## Modules

In [1]:
import os
import sys
sys.path.append('..')

from datetime import datetime, timedelta
import numpy as np
import pandas as pd

import requests
from bs4 import BeautifulSoup

## US Market holidays

### Raw dataframe

In [None]:
year = 2022
link = f'http://www.market-holidays.com/{year}'
tablelist = pd.read_html(link)
tablelist

### Concatenate all years and export to CSV

In [None]:
dfhday_ny = pd.DataFrame()

for year in range(1990, 2024):
    tablelist = pd.read_html(f'http://www.market-holidays.com/{year}')
    dfraw = tablelist[0].copy()
    dfhday = pd.DataFrame(columns=['date', 'wday', 'name'])
    dfhday['date'] = dfraw[1].apply(lambda x: datetime.strptime(x, '%B %d, %Y'))
    dfhday['wday'] = dfhday['date'].apply(lambda x: x.weekday() + 1)
    dfhday['name'] = dfraw[0]
    dfhday_ny = pd.concat([dfhday_ny, dfhday], axis=0)
    print(f'{year} US holiday done.')

dfhday_ny.set_index('date', inplace=True)
dfhday_ny['name'] = dfhday_ny['name'].replace('Martin Luther King, Jr. Day', 'MLK Day')\
                            .replace('Juneteenth National Independence Day', '619 Day')
dfhday_ny = dfhday_ny[dfhday_ny['name'] != 'Martin Luther King, Jr. Day(1-minute pause at noon)']
dfhday_ny.to_csv('holiday_ny.csv')

## HK market holidays

### Raw dataframe

In [None]:
year = 2022
link = f'https://www.gov.hk/en/about/abouthk/holiday/{year}.htm'
tablelist = pd.read_html(link)
tablelist[0]

### Concatenate all years and export to CSV

In [None]:
dfhday_hk = pd.DataFrame()

for year in range(2007, 2024):
    tablelist = pd.read_html(f'https://www.gov.hk/en/about/abouthk/holiday/{year}.htm')
    dfraw = tablelist[0].loc[1:]
    dfhday = pd.DataFrame(columns=['date', 'wday', 'name'])
    dfhday['date'] = dfraw[1].apply(lambda x: datetime.strptime(x + f',{year}', '%d %B,%Y'))
    dfhday['wday'] = dfhday['date'].apply(lambda x: x.weekday() + 1)
    dfhday['name'] = dfraw[0]
    dfhday_hk = pd.concat([dfhday_hk, dfhday], axis=0)
    print(f'{year} HK holiday done.')

dfhday_hk.set_index('date', inplace=True)
dfhday_hk.to_csv('holiday_hk.csv')

## Handling trading days

### Holiday files

In [2]:
# US stock market holidays
holidayfile_ny = open(os.path.join('holiday_ny.csv'), 'r')
holidaylines_ny = holidayfile_ny.readlines()
holidaylist_ny = [datetime.strptime(row.split(',')[0], '%Y-%m-%d') for row in holidaylines_ny[1:]]
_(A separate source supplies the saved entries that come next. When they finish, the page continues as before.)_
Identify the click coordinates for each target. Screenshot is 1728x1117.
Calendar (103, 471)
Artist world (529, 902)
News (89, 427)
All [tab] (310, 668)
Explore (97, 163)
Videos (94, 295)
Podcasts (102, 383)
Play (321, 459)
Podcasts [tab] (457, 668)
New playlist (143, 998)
# HK stock market holidays
holidayfile_hk = open(os.path.join('holiday_hk.csv'), 'r')
holidaylines_hk = holidayfile_hk.readlines()
holidaylist_hk = [datetime.strptime(row.split(',')[0], '%Y-%m-%d') for row in holidaylines_hk[1:]]

### Trading days

In [3]:
def getwkdays(startyr=1997, endyr=2046, form='%Y-%m-%d'):
    """Get all working days (non-weekend) to string in a list."""
    dtlist = []
    date = datetime.strptime(f'{startyr}-01-01', '%Y-%m-%d')
    while (date.year >= startyr) and (date.year <= endyr):
        if date.weekday() <= 4:
            dtlist.append(date.strftime(form))
        date += timedelta(days=1)

    return dtlist

workdtlist0 = getwkdays()  #  Format yyyy-mm-dd
workdtlist1 = getwkdays(form='%Y%m%d')  # Format yyyymmdd
workdtlist2 = getwkdays(form='%y%m%d')  # Format yymmdd

In [9]:
def gettradedays(holidaylist, startdt=datetime(2020, 1, 1), enddt=datetime(2022, 12, 31), form='%Y-%m-%d'):
    """Get all trading day spanning a period, excluding holidays."""
    if form == '%Y-%m-%d':
        workdtlist = workdtlist0
    elif form == '%Y%m%d':
        workdtlist = workdtlist1
    elif form == '%y%m%d':
        workdtlist = workdtlist2
    else:
        workdtlist = getwkdays(form=form)
        
    startstr = startdt.strftime(form)
    endstr = enddt.strftime(form)
    holidaystrlist = [date.strftime(form) for date in holidaylist]
    tdlist = [dtstr for dtstr in workdtlist if (dtstr >= startstr) and (dtstr <= endstr)]
    tdlist = [dtstr for dtstr in tdlist if dtstr not in holidaystrlist]

    return tdlist

In [10]:
tdaylist_hk1 = gettradedays(holidaylist_hk)
print(tdaylist_hk1[-20:])

['2022-12-01', '2022-12-02', '2022-12-05', '2022-12-06', '2022-12-07', '2022-12-08', '2022-12-09', '2022-12-12', '2022-12-13', '2022-12-14', '2022-12-15', '2022-12-16', '2022-12-19', '2022-12-20', '2022-12-21', '2022-12-22', '2022-12-23', '2022-12-28', '2022-12-29', '2022-12-30']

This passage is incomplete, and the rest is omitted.